■ WORK INSTRUCTIONS ■
In the entries below, find each line with the word "computer" and pull it out.

■ Stored data entries ■

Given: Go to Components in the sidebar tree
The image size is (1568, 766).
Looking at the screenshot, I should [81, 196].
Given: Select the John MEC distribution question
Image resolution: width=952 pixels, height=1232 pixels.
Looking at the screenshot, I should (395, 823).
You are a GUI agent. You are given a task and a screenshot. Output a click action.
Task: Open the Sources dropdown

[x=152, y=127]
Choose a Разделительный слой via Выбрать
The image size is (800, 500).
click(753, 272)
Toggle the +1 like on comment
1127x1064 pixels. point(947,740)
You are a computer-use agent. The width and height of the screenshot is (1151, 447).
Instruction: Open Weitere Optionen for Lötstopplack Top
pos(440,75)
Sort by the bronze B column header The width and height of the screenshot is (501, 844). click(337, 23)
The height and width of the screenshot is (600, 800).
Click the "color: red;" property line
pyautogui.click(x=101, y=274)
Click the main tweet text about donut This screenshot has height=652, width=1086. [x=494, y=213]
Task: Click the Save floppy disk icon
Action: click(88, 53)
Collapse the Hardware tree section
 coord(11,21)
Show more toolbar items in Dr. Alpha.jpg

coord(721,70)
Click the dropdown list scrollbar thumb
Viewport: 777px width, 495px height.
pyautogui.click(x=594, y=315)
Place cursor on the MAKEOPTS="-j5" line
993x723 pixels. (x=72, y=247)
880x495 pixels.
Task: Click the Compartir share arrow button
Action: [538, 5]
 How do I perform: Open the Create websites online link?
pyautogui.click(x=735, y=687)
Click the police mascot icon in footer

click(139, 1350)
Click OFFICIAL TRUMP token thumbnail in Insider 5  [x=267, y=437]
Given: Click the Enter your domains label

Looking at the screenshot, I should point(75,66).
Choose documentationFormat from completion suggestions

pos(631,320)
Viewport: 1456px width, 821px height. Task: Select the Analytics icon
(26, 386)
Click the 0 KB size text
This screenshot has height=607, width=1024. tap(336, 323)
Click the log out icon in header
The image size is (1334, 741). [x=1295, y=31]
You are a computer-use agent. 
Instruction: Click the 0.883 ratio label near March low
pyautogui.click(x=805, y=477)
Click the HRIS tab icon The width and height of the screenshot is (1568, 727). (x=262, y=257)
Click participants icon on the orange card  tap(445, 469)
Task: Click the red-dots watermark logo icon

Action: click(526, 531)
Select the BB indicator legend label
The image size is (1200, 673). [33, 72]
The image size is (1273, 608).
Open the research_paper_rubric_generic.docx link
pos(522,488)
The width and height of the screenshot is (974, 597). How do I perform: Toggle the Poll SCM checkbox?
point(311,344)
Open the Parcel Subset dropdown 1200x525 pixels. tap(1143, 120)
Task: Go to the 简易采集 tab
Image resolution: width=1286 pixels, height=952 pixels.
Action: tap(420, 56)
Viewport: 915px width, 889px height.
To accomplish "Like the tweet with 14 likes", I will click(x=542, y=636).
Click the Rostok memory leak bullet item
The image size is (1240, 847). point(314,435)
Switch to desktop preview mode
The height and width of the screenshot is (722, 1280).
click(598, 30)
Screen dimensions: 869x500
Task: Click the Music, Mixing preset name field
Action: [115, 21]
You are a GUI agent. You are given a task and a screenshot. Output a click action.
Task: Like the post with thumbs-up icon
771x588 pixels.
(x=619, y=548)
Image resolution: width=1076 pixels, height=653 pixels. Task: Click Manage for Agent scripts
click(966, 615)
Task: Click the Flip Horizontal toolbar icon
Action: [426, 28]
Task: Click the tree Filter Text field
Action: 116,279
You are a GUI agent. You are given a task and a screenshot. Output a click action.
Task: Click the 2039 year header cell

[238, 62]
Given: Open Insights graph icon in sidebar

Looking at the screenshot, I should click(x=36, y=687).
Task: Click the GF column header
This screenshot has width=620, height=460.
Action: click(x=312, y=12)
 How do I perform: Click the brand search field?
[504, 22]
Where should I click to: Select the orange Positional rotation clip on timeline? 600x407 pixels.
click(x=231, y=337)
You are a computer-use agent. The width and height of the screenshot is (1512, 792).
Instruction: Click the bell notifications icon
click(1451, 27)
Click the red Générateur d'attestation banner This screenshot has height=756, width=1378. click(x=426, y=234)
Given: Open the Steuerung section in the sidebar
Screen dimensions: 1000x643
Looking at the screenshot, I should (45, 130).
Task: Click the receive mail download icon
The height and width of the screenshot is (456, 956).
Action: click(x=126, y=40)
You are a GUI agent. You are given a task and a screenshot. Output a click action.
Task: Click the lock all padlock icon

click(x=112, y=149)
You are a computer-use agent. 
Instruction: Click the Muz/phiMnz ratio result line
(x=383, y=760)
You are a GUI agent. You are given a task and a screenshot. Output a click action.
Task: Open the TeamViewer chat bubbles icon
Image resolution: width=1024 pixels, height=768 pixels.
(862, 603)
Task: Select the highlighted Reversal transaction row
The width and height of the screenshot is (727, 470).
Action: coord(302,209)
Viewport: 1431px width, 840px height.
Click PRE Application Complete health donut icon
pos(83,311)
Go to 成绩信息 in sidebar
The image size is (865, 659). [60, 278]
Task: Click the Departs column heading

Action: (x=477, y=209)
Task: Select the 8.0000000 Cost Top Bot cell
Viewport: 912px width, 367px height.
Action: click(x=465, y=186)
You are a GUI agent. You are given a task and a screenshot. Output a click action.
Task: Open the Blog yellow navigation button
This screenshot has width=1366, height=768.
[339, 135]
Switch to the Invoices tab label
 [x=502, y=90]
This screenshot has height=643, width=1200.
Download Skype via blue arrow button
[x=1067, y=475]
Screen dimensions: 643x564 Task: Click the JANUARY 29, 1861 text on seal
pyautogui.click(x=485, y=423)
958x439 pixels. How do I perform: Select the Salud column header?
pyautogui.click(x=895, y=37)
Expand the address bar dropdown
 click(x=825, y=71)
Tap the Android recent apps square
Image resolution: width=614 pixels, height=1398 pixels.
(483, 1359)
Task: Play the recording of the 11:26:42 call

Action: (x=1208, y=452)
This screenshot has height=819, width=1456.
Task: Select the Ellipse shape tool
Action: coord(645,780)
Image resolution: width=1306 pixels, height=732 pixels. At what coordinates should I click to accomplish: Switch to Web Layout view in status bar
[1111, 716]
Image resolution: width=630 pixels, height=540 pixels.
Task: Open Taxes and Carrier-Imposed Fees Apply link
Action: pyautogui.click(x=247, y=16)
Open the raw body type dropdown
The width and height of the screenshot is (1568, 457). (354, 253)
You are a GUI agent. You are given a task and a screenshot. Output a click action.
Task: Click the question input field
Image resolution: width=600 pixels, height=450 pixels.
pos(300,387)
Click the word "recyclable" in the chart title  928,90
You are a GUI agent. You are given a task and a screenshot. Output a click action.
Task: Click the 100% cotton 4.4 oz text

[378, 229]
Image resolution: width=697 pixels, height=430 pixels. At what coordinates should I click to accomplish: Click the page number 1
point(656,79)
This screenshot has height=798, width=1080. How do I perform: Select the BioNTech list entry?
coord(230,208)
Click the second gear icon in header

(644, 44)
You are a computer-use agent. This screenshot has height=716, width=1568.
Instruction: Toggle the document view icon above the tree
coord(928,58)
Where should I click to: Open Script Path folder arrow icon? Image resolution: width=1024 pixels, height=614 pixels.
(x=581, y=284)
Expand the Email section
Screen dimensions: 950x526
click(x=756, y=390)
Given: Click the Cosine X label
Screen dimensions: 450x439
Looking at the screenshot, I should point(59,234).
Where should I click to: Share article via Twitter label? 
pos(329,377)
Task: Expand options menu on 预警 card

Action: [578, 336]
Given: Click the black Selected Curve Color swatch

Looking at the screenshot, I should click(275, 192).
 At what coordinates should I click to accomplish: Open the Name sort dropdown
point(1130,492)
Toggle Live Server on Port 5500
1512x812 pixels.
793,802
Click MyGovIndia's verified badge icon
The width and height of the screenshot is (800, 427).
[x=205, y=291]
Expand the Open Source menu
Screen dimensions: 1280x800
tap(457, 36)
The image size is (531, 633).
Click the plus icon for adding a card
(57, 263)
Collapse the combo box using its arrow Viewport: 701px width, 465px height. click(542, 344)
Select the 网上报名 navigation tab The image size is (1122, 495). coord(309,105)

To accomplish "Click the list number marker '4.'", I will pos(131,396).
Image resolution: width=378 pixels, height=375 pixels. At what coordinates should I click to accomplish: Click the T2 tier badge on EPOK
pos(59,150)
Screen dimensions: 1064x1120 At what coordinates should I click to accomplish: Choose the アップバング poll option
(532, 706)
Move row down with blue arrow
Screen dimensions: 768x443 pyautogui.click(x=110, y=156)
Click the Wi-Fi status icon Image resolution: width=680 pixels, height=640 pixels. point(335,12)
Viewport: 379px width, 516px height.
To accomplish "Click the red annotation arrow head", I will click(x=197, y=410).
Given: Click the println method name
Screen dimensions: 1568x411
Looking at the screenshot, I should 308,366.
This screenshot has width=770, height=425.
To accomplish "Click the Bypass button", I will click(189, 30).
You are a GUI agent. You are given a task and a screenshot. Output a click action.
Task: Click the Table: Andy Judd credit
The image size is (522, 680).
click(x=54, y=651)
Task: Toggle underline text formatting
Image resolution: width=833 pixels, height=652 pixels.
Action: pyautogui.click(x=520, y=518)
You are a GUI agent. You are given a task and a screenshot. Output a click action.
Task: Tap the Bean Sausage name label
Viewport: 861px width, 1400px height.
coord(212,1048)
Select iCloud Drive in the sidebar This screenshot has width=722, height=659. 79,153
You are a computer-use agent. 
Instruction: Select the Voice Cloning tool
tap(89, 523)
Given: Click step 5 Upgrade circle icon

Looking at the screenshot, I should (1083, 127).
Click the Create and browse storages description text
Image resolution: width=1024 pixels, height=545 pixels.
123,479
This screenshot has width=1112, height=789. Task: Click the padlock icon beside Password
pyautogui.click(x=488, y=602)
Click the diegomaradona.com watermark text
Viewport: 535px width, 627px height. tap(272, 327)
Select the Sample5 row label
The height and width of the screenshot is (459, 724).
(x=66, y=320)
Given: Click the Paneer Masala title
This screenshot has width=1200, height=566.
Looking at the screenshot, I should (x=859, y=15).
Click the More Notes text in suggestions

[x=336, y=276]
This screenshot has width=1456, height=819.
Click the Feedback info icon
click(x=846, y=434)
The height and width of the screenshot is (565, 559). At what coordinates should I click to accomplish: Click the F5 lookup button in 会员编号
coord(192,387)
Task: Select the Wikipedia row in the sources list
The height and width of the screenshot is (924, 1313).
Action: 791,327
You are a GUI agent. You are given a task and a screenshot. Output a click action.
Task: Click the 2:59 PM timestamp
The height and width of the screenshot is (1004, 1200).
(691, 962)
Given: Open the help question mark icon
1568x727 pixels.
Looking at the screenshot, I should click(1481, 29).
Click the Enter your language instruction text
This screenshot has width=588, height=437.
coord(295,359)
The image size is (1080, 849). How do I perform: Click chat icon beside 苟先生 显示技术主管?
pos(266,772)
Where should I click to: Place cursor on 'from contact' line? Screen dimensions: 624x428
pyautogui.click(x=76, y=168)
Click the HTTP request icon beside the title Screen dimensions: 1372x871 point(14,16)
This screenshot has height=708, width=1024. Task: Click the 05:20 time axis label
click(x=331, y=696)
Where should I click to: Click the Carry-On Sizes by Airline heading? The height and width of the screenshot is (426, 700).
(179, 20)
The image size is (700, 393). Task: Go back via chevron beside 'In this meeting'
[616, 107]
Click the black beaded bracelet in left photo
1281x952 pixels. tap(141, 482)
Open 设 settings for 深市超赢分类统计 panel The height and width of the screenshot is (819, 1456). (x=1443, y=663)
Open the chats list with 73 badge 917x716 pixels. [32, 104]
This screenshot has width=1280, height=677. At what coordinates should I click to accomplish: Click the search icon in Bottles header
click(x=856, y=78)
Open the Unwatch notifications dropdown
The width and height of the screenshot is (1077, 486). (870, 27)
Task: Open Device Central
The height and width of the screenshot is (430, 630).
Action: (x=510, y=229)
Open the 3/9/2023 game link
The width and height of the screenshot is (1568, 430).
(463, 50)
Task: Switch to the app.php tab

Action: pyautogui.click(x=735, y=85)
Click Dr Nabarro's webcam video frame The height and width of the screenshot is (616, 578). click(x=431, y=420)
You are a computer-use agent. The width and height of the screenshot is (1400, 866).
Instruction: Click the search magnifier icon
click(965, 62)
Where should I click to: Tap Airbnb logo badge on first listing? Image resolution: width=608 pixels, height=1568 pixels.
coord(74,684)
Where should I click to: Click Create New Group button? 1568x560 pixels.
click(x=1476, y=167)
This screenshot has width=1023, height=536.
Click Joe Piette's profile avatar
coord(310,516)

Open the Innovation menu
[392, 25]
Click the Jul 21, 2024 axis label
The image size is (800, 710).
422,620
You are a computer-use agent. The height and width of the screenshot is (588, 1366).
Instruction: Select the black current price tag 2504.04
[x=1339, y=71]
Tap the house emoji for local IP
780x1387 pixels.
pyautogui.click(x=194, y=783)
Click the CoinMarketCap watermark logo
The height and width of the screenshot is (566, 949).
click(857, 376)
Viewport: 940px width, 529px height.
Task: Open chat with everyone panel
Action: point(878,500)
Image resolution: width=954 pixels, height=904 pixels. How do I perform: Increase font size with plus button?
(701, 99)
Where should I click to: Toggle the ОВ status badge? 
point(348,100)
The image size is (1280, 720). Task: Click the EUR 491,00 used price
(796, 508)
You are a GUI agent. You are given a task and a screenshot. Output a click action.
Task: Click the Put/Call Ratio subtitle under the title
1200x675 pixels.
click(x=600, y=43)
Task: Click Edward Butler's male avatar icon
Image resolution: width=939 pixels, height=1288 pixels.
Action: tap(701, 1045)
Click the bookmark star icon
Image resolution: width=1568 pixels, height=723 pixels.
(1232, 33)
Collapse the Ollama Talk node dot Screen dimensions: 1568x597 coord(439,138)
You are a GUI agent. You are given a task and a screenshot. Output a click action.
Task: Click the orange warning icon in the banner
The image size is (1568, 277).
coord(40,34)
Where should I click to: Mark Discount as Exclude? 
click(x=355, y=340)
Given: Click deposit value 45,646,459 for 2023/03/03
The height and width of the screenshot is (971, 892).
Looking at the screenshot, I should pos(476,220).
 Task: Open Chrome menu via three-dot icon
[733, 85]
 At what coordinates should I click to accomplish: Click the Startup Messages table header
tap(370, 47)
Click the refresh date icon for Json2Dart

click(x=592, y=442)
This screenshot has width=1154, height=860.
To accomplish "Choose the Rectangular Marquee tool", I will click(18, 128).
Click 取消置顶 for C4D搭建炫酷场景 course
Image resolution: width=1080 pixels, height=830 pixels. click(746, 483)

■ PROBLEM SOLUTION ■
You are a computer-use agent. The width and height of the screenshot is (1151, 447).
You are a computer-use agent. 
You are a computer-use agent. The width and height of the screenshot is (1512, 792).
You are a computer-use agent. 
You are a computer-use agent. This screenshot has height=716, width=1568.
You are a computer-use agent. 
You are a computer-use agent. The width and height of the screenshot is (1400, 866).
You are a computer-use agent. The height and width of the screenshot is (588, 1366).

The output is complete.